A partial carpal arthrodesis is preferred as it is safer and easier to accomplish than a pan-carpal arthrodesis.
Maintenance of slight flexion of the limb and slight remaining varus deformity is an important principle in controlling the biomechanics of the postoperative construct.
This procedure is performed with the patient placed in lateral recumbency and through the approach to partial arthrodesis.

Traumatic injuries do not require an osteotomy, but deforming arthritic injuries may require a corrective osteotomy for realignment of the limb. For simple degenerative arthritis without limb deformity an osteotomy is not necessary.
If an osteotomy is needed, it is performed through the affected arthritic joint. For a partial carpal arthrodesis this is always the affected joint. For a pan-carpal arthrodesis the osteotomy is performed through the most deformed articulation.

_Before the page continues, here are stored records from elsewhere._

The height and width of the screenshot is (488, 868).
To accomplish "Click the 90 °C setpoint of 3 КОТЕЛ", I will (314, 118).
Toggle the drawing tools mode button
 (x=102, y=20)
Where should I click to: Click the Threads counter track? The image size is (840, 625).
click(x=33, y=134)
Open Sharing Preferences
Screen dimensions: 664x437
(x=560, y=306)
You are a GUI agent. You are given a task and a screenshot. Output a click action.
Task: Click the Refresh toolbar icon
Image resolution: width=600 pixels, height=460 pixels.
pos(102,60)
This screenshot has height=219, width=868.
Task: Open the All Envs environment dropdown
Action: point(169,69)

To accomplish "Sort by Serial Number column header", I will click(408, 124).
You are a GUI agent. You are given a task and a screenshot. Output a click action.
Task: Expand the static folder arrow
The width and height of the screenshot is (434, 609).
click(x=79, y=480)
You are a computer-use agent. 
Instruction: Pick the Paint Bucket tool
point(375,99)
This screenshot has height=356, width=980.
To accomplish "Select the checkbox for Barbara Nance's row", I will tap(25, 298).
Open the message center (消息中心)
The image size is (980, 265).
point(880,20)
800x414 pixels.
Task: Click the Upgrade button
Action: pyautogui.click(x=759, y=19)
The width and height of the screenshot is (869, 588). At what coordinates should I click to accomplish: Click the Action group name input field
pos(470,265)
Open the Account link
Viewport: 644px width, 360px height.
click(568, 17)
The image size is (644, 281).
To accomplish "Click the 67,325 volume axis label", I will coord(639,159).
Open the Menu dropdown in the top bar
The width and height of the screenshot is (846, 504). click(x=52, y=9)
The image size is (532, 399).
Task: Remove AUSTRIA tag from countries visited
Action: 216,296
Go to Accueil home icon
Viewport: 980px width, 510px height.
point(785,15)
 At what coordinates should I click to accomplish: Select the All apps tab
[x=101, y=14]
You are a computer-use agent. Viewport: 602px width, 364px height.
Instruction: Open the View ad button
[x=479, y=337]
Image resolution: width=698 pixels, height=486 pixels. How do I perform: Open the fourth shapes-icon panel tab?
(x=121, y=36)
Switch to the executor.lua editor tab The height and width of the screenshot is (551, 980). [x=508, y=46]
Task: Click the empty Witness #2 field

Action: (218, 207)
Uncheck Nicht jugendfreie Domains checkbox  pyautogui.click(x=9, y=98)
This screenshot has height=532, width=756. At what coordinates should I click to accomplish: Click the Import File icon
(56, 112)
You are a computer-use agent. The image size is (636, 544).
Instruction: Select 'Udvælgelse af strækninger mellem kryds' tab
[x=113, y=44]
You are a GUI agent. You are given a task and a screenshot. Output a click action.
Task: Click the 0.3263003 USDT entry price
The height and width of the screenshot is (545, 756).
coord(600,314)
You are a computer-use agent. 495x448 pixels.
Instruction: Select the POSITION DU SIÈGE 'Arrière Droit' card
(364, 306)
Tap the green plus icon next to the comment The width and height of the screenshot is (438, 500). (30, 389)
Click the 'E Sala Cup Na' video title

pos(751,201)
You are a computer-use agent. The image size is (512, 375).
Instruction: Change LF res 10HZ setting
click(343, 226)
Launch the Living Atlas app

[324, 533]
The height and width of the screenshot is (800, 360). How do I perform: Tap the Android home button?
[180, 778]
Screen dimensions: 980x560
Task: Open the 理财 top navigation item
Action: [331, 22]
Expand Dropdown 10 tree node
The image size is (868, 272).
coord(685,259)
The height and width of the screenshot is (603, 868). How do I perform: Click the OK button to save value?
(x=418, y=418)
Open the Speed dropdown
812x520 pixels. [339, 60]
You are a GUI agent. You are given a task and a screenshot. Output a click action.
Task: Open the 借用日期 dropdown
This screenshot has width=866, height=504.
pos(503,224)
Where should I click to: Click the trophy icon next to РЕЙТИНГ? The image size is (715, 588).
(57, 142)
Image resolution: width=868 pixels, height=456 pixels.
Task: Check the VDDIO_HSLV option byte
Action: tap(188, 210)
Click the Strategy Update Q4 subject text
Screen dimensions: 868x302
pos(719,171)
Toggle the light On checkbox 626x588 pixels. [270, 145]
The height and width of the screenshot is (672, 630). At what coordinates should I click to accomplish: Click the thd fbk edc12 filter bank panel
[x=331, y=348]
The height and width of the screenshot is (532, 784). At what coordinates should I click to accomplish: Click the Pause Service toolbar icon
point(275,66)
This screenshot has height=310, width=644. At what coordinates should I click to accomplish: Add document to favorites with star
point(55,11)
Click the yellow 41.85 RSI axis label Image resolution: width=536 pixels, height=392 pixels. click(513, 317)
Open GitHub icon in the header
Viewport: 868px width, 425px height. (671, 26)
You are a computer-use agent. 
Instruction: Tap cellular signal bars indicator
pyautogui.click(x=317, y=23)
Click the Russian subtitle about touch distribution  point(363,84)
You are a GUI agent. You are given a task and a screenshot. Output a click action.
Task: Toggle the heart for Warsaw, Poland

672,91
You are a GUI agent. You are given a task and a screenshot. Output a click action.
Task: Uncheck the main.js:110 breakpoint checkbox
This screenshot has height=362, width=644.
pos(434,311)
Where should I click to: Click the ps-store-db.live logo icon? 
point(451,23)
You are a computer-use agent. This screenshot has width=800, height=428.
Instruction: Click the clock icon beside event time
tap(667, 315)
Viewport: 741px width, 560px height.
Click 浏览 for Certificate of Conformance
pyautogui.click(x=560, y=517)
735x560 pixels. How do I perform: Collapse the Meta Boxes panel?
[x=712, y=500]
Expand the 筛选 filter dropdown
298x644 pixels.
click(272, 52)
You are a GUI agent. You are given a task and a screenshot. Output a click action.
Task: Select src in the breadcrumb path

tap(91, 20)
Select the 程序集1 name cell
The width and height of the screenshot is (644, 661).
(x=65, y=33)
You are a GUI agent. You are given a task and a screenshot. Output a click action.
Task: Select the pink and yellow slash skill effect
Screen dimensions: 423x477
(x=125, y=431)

The angulation of the osteotomy is estimated from the preoperative radiographs.
The postoperative goal after the osteotomy is to have the limb in slight flexion with slight remaining varus deviation to assure that the tension surface of the reconstruction is in the location where the plates will be placed.

Therefore the plane of the osteotomy should diverge slightly from dorsal to palmar and should remove a wedge of bone smaller than the calculated amount as determined from the radiographs. If the osteotomy is done in the antebrachial carpal joint the surgeon must be aware that the accessory carpal bone is present in the posterior aspect of that joint and stop the osteotomy short of that bone.

Once the osteotomy is created the wedge of bone to be discarded is removed using the bone saw and rongeurs. The limb is then corrected into the new alignment and a radiograph taken if needed.
The plates are normally located craniomedially and craniolaterally over the intermediate and radial carpal bones of the proximal row. Occasionally, the plates will be placed over the intermediate and ulnar carpal bones if marked realignment of the limb is necessary.

For an antebrachial carpal joint arthrodesis, the medial plate is attached to the radius first and extended distally onto the radial carpal bones.

Once the plate is attached proximally the tension device is attached to the distal end of the plate and used for compression across the osteotomy site. Normally only the first plate requires use of the tension device. Axial compression with the second implant can be achieved by using the dynamic compression holes. If no osteotomy is present and significant reduction of a deformity is not necessary the dynamic compression capabilities of the implant may be sufficient to achieve compression across the joint to be fused.
The tension device should be placed distally in most instances because it is ill-advised to leave an open hole to act as a stress concentrator in the weakened distal radius of an osteopenic limb as it predisposes to postoperative fracture of the radius. Therefore, the tension device can be placed across the middle carpal joint and attached to the proximal McIII and then removed leaving the middle carpal joint unaltered after compression is achieved.

Once sufficient compression is achieved using the tension device in the first plate, the remaining screws are inserted into the radial carpal bones.

The tension device is removed and the second plate is attached using appropriate dynamic compression or locking plate principles.

Radiographs are taken after all screws are inserted to assure that all screws are in the proper location and the joint is been well reduced.

Antibiotic containing implants (PMMA beads or collagen sponges) are placed alongside both plates and the exposure closed using the annular ligament of the carpus, the subcutaneous tissue and the skin sequentially.
Suction drainage may be used in cases with considerable intraoperative manipulation or in cases of trauma induced carpal injury.

After closure a sterile dressing is placed on the wound and a cast is applied from the elbow to the distal aspect of the metacarpus just above the metacarpophalangeal joint. Allowing the metacarpophalangeal joint to maintain flexion and extension greatly increases the ability of the horse to move comfortably postoperatively.
The cast is maintained in place for 30 days with a cast change at 2 weeks postoperatively. The cast change can be performed standing or under general anesthesia depending on patient compliance.
After cast removal full limb bandages are maintained until swelling is eliminated.
Stall rest with no free-choice exercise is maintained for 60 days.
Follow up radiographs at 60 days will determine the next step in the reconvalescent period. Normally 30 days of gradually increasing exercise is recommended prior to resumption of free-choice exercise. Partial arthrodesis is for non-athletic purposes only.